About this exercise
Line by line, write out the material exactly.

Task input
----
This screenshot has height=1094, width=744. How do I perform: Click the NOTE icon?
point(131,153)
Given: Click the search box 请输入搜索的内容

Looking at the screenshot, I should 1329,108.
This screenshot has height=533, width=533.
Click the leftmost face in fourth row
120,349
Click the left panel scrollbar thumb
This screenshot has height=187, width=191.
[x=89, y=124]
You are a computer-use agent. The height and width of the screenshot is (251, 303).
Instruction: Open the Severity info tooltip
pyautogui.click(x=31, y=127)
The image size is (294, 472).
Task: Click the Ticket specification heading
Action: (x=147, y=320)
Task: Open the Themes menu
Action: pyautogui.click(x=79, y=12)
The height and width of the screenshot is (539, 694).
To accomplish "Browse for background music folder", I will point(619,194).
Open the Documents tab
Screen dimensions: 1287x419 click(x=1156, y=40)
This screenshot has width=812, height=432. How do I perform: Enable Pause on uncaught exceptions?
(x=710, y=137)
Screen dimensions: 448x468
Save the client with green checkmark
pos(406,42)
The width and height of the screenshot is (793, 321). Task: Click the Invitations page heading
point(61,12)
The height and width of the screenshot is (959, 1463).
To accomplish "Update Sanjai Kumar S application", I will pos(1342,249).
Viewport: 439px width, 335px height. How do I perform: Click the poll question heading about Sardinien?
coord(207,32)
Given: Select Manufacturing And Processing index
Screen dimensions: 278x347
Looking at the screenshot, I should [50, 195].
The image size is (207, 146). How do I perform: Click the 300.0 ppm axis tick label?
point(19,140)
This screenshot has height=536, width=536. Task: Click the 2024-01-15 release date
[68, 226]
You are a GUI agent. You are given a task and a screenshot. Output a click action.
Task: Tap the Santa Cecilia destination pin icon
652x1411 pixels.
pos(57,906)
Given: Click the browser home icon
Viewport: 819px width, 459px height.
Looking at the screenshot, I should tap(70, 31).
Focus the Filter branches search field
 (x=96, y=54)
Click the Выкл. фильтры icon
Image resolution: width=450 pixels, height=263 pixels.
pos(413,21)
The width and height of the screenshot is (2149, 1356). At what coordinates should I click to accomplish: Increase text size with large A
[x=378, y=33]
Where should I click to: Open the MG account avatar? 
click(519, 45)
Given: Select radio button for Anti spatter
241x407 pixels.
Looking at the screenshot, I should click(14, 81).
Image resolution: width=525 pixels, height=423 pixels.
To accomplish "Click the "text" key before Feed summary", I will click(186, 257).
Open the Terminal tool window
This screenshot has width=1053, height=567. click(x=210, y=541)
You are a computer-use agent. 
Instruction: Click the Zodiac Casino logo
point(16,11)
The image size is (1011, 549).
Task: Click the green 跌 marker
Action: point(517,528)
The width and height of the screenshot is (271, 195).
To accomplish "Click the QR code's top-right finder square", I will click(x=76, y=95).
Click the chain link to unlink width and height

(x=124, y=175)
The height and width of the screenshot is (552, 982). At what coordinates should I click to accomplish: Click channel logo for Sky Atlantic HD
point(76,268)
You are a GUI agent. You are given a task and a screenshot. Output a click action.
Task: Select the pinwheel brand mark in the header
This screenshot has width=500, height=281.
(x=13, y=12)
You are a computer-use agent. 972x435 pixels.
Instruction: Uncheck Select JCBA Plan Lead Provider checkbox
----
Written solution
This screenshot has height=1094, width=744. How do I perform: Click the NOTE icon?
point(131,153)
Given: Click the search box 请输入搜索的内容

Looking at the screenshot, I should 1329,108.
This screenshot has height=533, width=533.
Click the leftmost face in fourth row
120,349
Click the left panel scrollbar thumb
This screenshot has height=187, width=191.
[x=89, y=124]
You are a computer-use agent. The height and width of the screenshot is (251, 303).
Instruction: Open the Severity info tooltip
pyautogui.click(x=31, y=127)
The image size is (294, 472).
Task: Click the Ticket specification heading
Action: (x=147, y=320)
Task: Open the Themes menu
Action: pyautogui.click(x=79, y=12)
The height and width of the screenshot is (539, 694).
To accomplish "Browse for background music folder", I will point(619,194).
Open the Documents tab
Screen dimensions: 1287x419 click(x=1156, y=40)
This screenshot has width=812, height=432. How do I perform: Enable Pause on uncaught exceptions?
(x=710, y=137)
Screen dimensions: 448x468
Save the client with green checkmark
pos(406,42)
The width and height of the screenshot is (793, 321). Task: Click the Invitations page heading
point(61,12)
The height and width of the screenshot is (959, 1463).
To accomplish "Update Sanjai Kumar S application", I will pos(1342,249).
Viewport: 439px width, 335px height. How do I perform: Click the poll question heading about Sardinien?
coord(207,32)
Given: Select Manufacturing And Processing index
Screen dimensions: 278x347
Looking at the screenshot, I should [50, 195].
The image size is (207, 146). How do I perform: Click the 300.0 ppm axis tick label?
point(19,140)
This screenshot has height=536, width=536. Task: Click the 2024-01-15 release date
[68, 226]
You are a GUI agent. You are given a task and a screenshot. Output a click action.
Task: Tap the Santa Cecilia destination pin icon
652x1411 pixels.
pos(57,906)
Given: Click the browser home icon
Viewport: 819px width, 459px height.
Looking at the screenshot, I should tap(70, 31).
Focus the Filter branches search field
 (x=96, y=54)
Click the Выкл. фильтры icon
Image resolution: width=450 pixels, height=263 pixels.
pos(413,21)
The width and height of the screenshot is (2149, 1356). At what coordinates should I click to accomplish: Increase text size with large A
[x=378, y=33]
Where should I click to: Open the MG account avatar? 
click(519, 45)
Given: Select radio button for Anti spatter
241x407 pixels.
Looking at the screenshot, I should click(14, 81).
Image resolution: width=525 pixels, height=423 pixels.
To accomplish "Click the "text" key before Feed summary", I will click(186, 257).
Open the Terminal tool window
This screenshot has width=1053, height=567. click(x=210, y=541)
You are a computer-use agent. 
Instruction: Click the Zodiac Casino logo
point(16,11)
The image size is (1011, 549).
Task: Click the green 跌 marker
Action: point(517,528)
The width and height of the screenshot is (271, 195).
To accomplish "Click the QR code's top-right finder square", I will click(x=76, y=95).
Click the chain link to unlink width and height

(x=124, y=175)
The height and width of the screenshot is (552, 982). At what coordinates should I click to accomplish: Click channel logo for Sky Atlantic HD
point(76,268)
You are a GUI agent. You are given a task and a screenshot. Output a click action.
Task: Select the pinwheel brand mark in the header
This screenshot has width=500, height=281.
(x=13, y=12)
You are a computer-use agent. 972x435 pixels.
Instruction: Uncheck Select JCBA Plan Lead Provider checkbox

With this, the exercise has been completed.